Muitos períodos problemáticos e frases isoladas, por exemplo:
“Gemidos, (trocar a vírgula por um travessão) de prazer, de amor, de carícias, (trocar a vírgula por um travessão) ecoaram pelo dossel abandonado:”
“Amo, dói-me porque é a mais pura das verdades.” Este período deveria ser dividido em duas frases.
“Sepultar-me-ei e a felicidade de nossa filha, porque enquanto houver memória de ti no coração dela, tu ainda viverás.” Eu entendi que se matar seria matar a felicidade da sua filha, mas a sequência da frase não faz sentido, porque a oração iniciada pela conjunção explicativa “porque” não explica a oração principal.
Plot Execução Escrita Estilo Desafio
PLOT: Não sei se eu estou sendo ranzinza demais, mas estou achando meio chatos os plots desse desafio, inclusive este aqui. Todos eles me pareceram um tanto sem substância. Neste caso aqui, tenho até dificuldade de dizer sobre o que é o conto: um viúvo que abandonou sua (1) mansão, (2) volta até lá (3) no pior horário possível e (4) conversa com a esposa morta que assombra o lugar. A conversa não flui muito bem, ele desiste rápido e tem que fugir. Cada um dos pontos que eu enumerei me soaram sem propósito, mal explicados. Li duas vezes pra garantir e senti a mesma coisa. Eu sei que contos de terror/fantasma quase nunca têm explicação e já me conformei com isso (só não gosto ainda).

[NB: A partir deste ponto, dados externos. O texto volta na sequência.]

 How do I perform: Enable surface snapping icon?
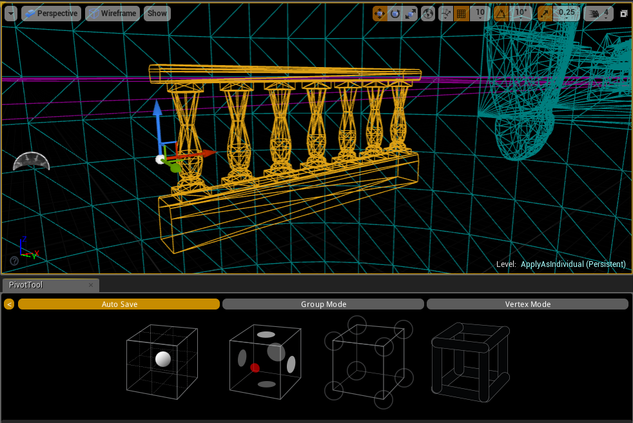click(x=446, y=13)
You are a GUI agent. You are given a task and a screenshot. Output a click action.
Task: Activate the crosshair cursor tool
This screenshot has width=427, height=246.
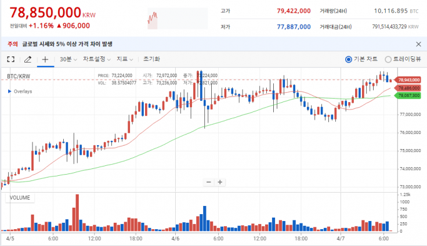(x=45, y=59)
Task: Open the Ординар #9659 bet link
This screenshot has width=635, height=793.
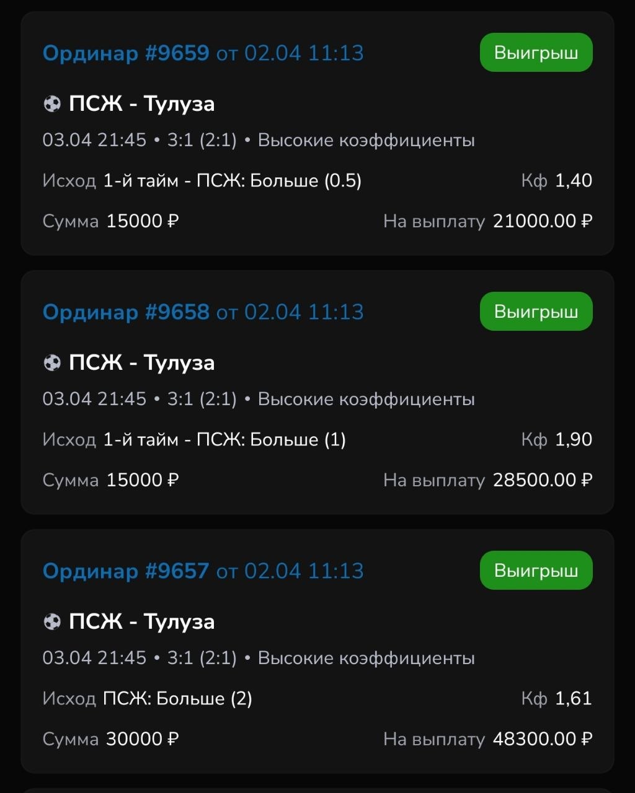Action: tap(126, 53)
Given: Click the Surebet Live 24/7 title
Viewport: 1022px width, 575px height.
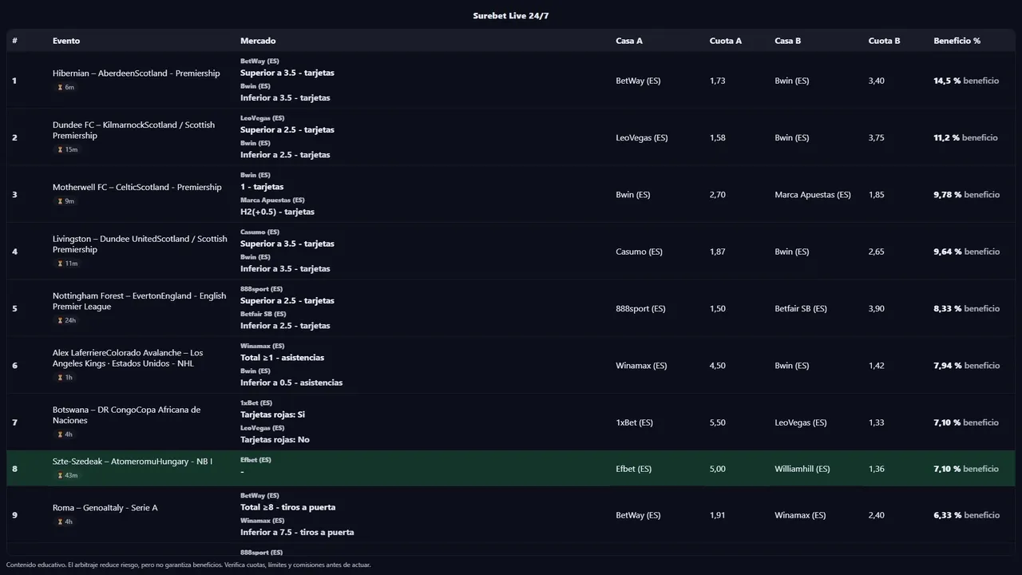Looking at the screenshot, I should [x=511, y=16].
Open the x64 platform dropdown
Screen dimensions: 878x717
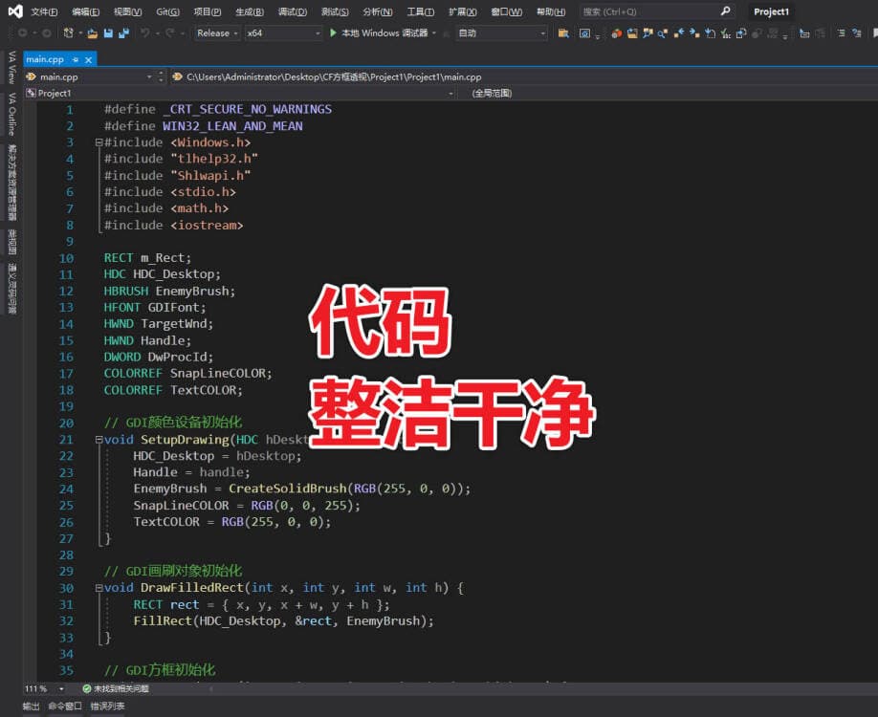click(x=283, y=33)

EXECUÇÃO: A trama não tem muito subtexto. O cenário é bom, mas exagerado nas metáforas. O protagonista tem um jeitão próprio, mas eu não entendi a motivação do personagem, nem o da esposa morta. Tem muita coisa boa, mas elogios a gente deixa pro Lisbôa fazer. A execução me incomodou de três maneiras: (1) a figura sintática do gpt toma quase todas as frases do narrador onde há metáforas, (2) que são incontestavelmente excessivas e muitas são ruins (a primeira frase é de lascar) e (3) onde essa figura sintática não aparece e a voz autoral é nítida, os períodos não fazem sentido, porque são excessivamente estratégicos, mas em mim geraram um efeito negativo. Me refiro parágrafos como (“Lembrava-se daquele momento. Perto do fim.”). Esse tipo de escolha é o mesmo que fez algumas frases dependentes do parágrafo ficarem soltas, fora dele, sem nenhum impacto. E até uma que não teve sentido nem filosófico, nem narrativo:
“Mas quando não há luz no fim do túnel, um homem precisa fazer seu próprio fogo, pois assim Deus disse: que se faça luz.
E luz se fez.”
ESCRITA: A escrita é boa, mas muito chata nos itens que eu pontuei antes, além de terem só um valor de narrativa mesmo, porque sintaticamente são sem sentido. Tem pretérito mais que perfeito sem sentido também (“O andarilho puxara o relógio do sobretudo”), ou no mínimo desnecessário. Tem períodos que precisariam estar ligados e não estão (“Uma menina, um papai e uma mamãe, e o coração a palpitar. O maldito coração que não se deixava levar pelo intelecto, pela lógica, pela ciência.”). Tempos verbais estranhos (“A assombração do homem moderno sempre foi e sempre seria a ignorância.”). Tem conjugação na pessoa errada (“Nossa filhinha a quer de volta. Eu sonhei convosco.”). E tem até frase separando sujeito de predicado (“A voz, era a voz mais doce, macia e suave que já ouvira.”). A tentativa de uma fala antiga e rebuscada criou algumas maluquices também (“Fica-te então com a aliança”).
DESAFIO: 10 de 10 no cumprimento do desafio.